・6. この病気ではどのような症状がおきますか
典型的な慢性膵炎の初期では、上腹部痛や腰背部痛などが主な症状で、その他、吐き気や嘔吐、腹部膨満感、腹部重圧感、全身倦怠感などがあります。
慢性膵炎が進行し、膵組織が破壊されると腹痛は一般に軽減~消失しますが、膵臓の働きが低下して、下痢、脂肪便、体重減少、口渇・多尿、糖尿病などの症状が出現します。
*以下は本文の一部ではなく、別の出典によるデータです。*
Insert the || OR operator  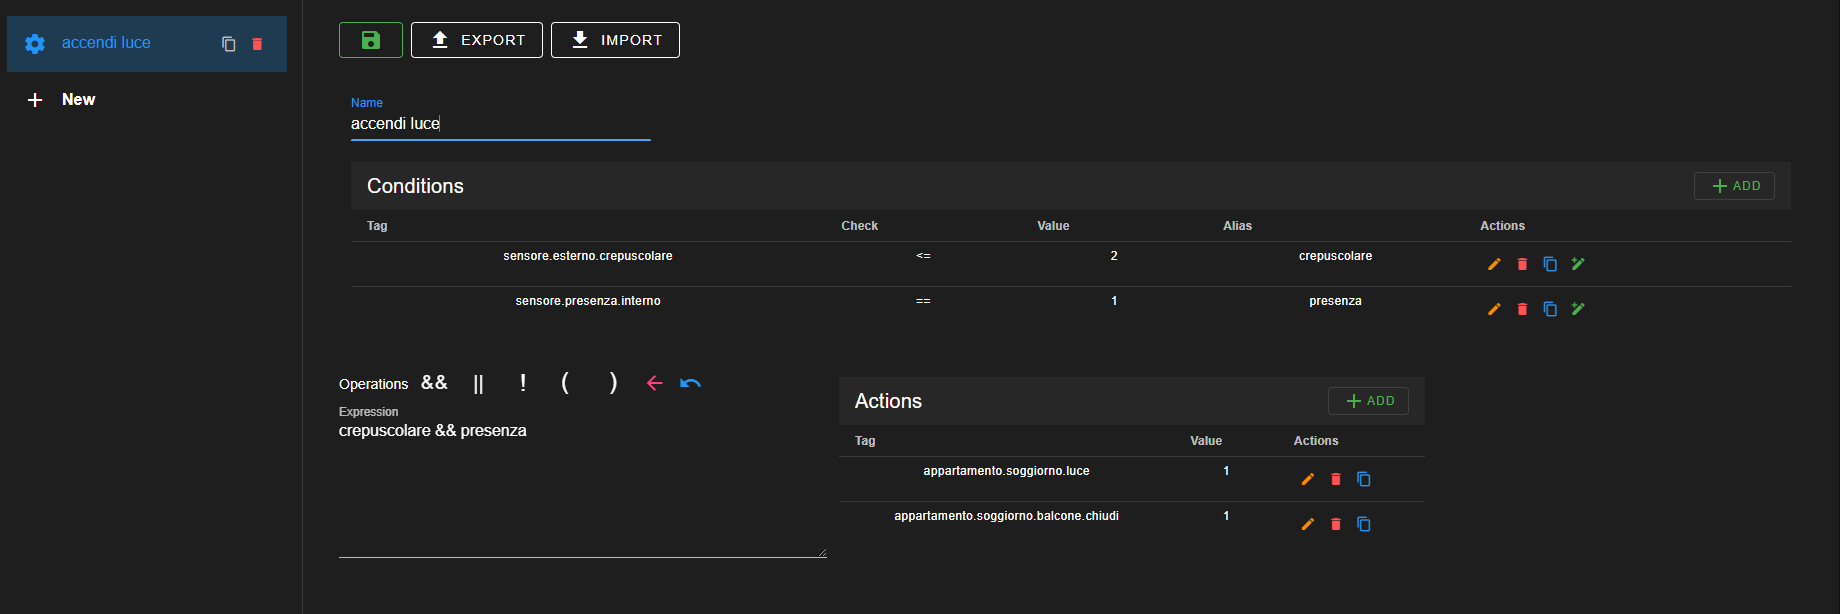coord(478,383)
稀に痛みのない患者さんもいますが、約80%の患者さんが腹痛を訴えます。特徴的なのは、痛みが食事の直ぐ後ではなく、数時間後(時には12~24時間後)にあらわれることで、暴飲暴食、特に脂っこい料理やケーキなどの脂肪食やアルコール摂取が引き金になります。
いわゆる膵臓痛
1. 上腹部に限局する
2. 背部に放散しやすい
3. 持続性である
4. 鎮痛剤が効きにくい
5. アルコール、脂肪摂取によって増悪しやすい
6. 上を向いて寝ると痛みが強くなり、座ると軽減する
7. この病気にはどのような治療法がありますか
1) 強い腹痛発作の場合には急性膵炎と同じ治療を行います
一般的な急性膵炎の治療として、先ず膵臓を安静に保つため食事や水分の摂取は禁じ、血圧と循環状態を正常に保てるように大量の点滴輸液を行い、膵臓内での消化酵素(たんぱく分解酵素)の作用(自己消化など)を阻止するために、たんぱく分解酵素阻害薬を投与します。
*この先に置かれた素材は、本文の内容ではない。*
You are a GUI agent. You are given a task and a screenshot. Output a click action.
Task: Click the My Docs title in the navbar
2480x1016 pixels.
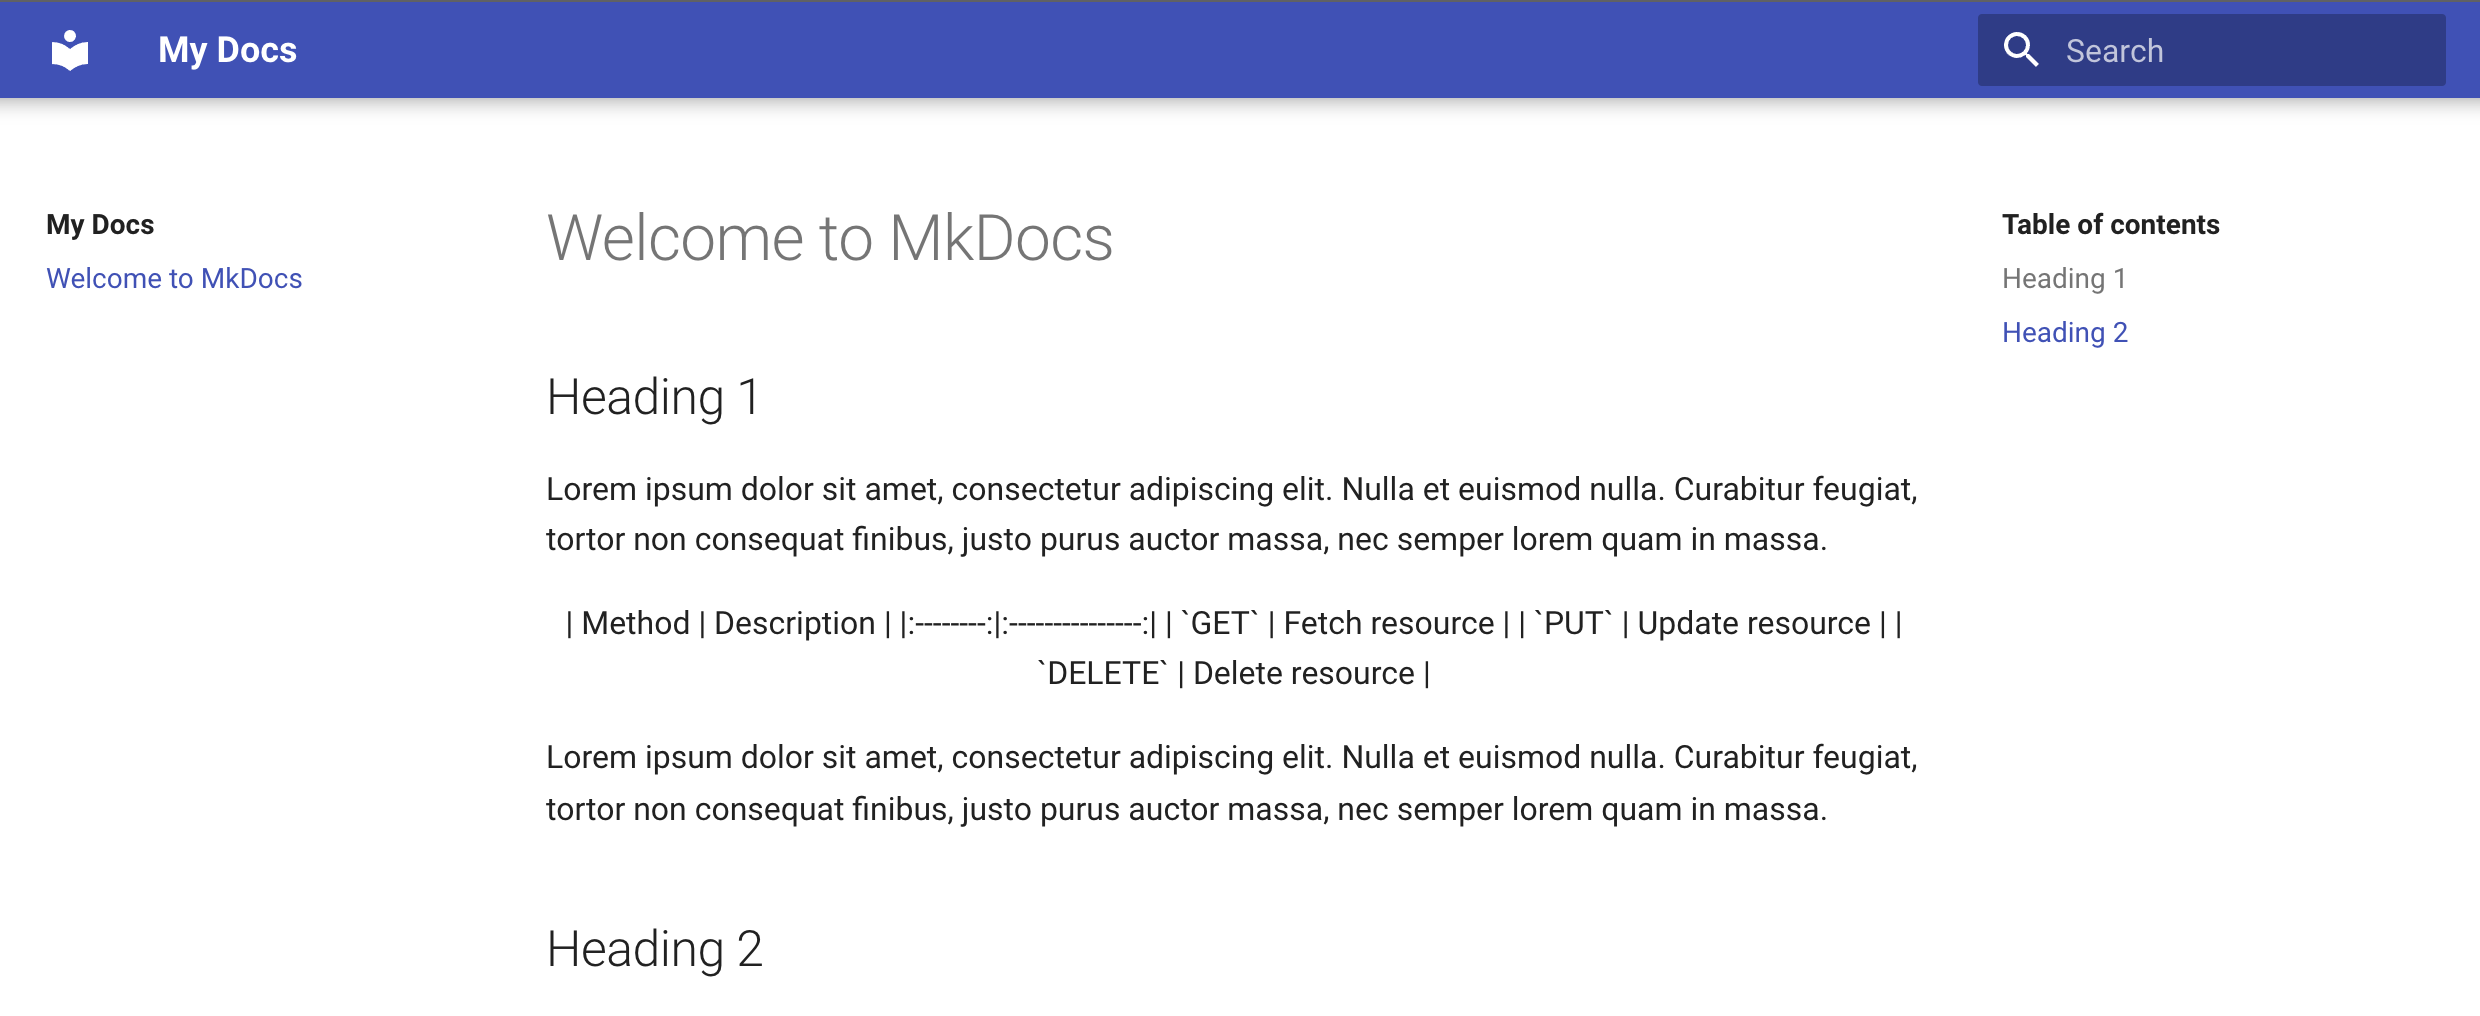[227, 49]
さらに、感染症を予防するために抗菌薬も投与します。重症急性膵炎では、循環管理や呼吸管理などの集中治療が必要です。
動注治療
膵の壊死が広い範囲に及んだ場合には、静脈から投与した薬剤が膵臓の壊死部に到達しません。動注治療は、膵壊死部に高濃度の蛋白分解酵素阻害薬と抗菌薬が到達するように、壊死部位へ流入する動脈にカテーテルを留置して、蛋白分解酵素阻害薬と抗菌薬を持続的に投与する治療法です。
この治療は、重症急性膵炎の患者さんが適応となり、軽症や中等症急性膵炎の患者さんは対象外になります。
急性膵炎の早い時期では膵臓に炎症が起きていますが、3~5日以降になりますと、膵臓以外の臓器(肝臓、肺、腎臓など)に炎症が広がっていきます。
このような状態になってから動注治療を開始してもあまり効果はありませんので、急性膵炎が発症してから3日以内(48時間以内が最も望ましい)の患者さんが対象となります。
しかし、急性膵炎に対する動注療法は現在のところ保険適応ではありません。
持続的血液濾過透析
慢性腎不全の患者さんに行われている血液透析と類似の治療方法です。血液浄化療法は、血液中の有害物質を除去したり、過剰な水分を濾過して腎臓の働きを補助します。
その他の治療
膵臓の壊死部に細菌感染がおこり化膿した場合には、体外から化膿部位へチューブを入れて、膿を体外へ誘導したり(ドレナージ術)、手術をして膵臓の壊死感染部分を除去することもあります。
胆石が膵臓の出口を塞いで膵炎が悪化したり、黄疸が進行する場合には内視鏡で、胆石が排出されやすくなるような手術を行います。